ИСХОДНЫЙ ОТРЫВОК:
────────────────────────────────────────
А немецкий солдат Вили Петер Резе сформулировал это так: «Как зимнее обмундирование в конечном счете закрывает все, оставляя свободными только глаза, так и солдатчина оставляет лишь небольшое пространство для индивидуальных черт. Мы были униформированы. Не только не мыты, не бриты, завшивлены и больны, но и духовно опустившиеся, представляющие собой не более чем сумму из крови, кишок и костей. Наше товарищество возникло из вынужденной зависимости друг от друга, совместного проживания на теснейшем пространстве. Наш юмор рожден из злорадства, юмора висельников, сатиры, непристойностей, язвительности, злобных насмешек и игры с покойниками, разбрызганных мозгов, вшей, гноя и экскрементов, духовного Ничто. (…) У нас не было веры, которая нас несла, а вся философия служила только для того, чтобы более сносно смотреть на участь. То, что мы были солдатами, хватало для оправдания преступлений и разложения и было достаточно для основы существования в аду (…). Это не зависело от нас, не зависело от голода, мороза, тифа, поноса, обморожений, калек и убитых, разрушенных деревень, разграбленных городов, свободы и мира. Это меньше всего зависело от отдельного человека. Мы могли беспечно умереть» [1006]. То, что звучит в словах Вилли Петера Резе, который, впрочем, немного позже на самом деле пришел к гибели, является дальнейшей универсалией войны: безразличием причин [1007].
────────────────────────────────────────
МАТЕРИАЛ:
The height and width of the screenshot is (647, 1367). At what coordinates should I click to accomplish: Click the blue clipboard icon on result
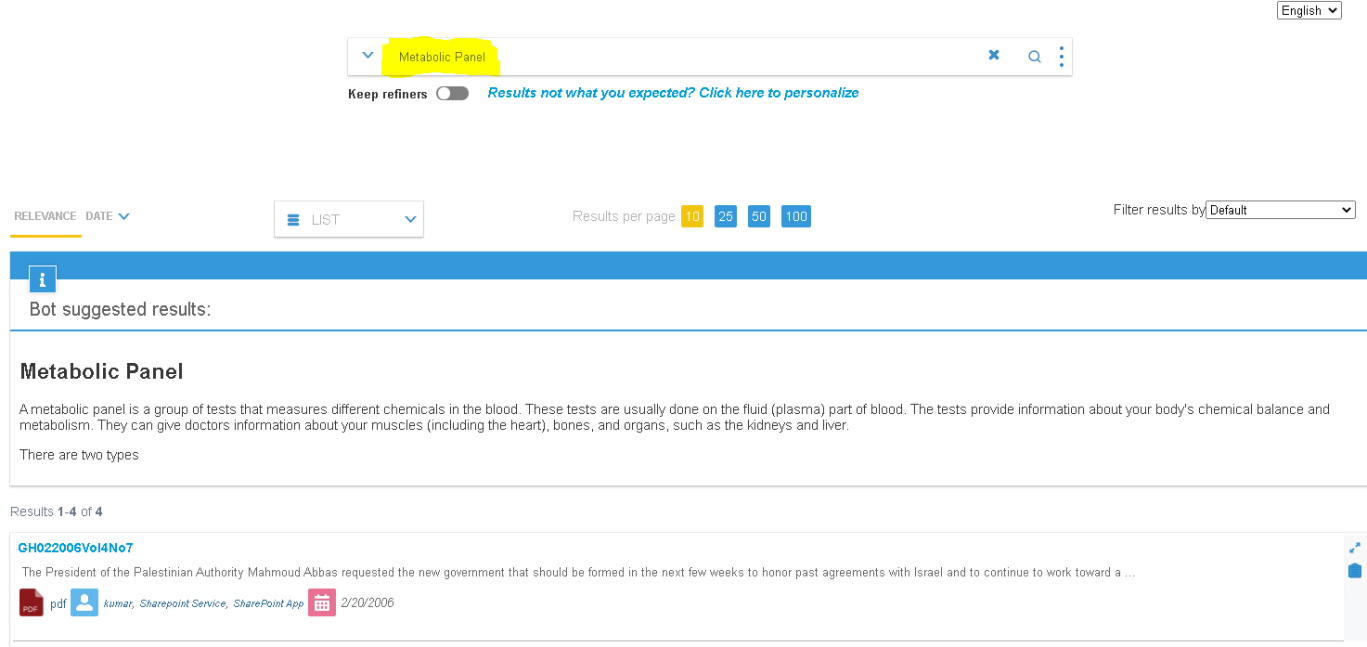1354,570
────────────────────────────────────────
ЗАДАНИЯ:
**A)** Переведите, пожалуйста, на английский язык предложение из исходного отрывка: «Наше товарищество возникло из вынужденной зависимости друг от друга, совместного проживания на теснейшем пространстве».
**B)** Что, согласно исходному отрывку, звучит в словах немецкого солдата как дальнейшая универсалия войны?

ВЫПОЛНЕННЫЕ ЗАДАНИЯ:
**A)** Our comradeship arose from a forced dependence on one another, from living together in the most cramped of spaces.

**B)** Безразличие причин.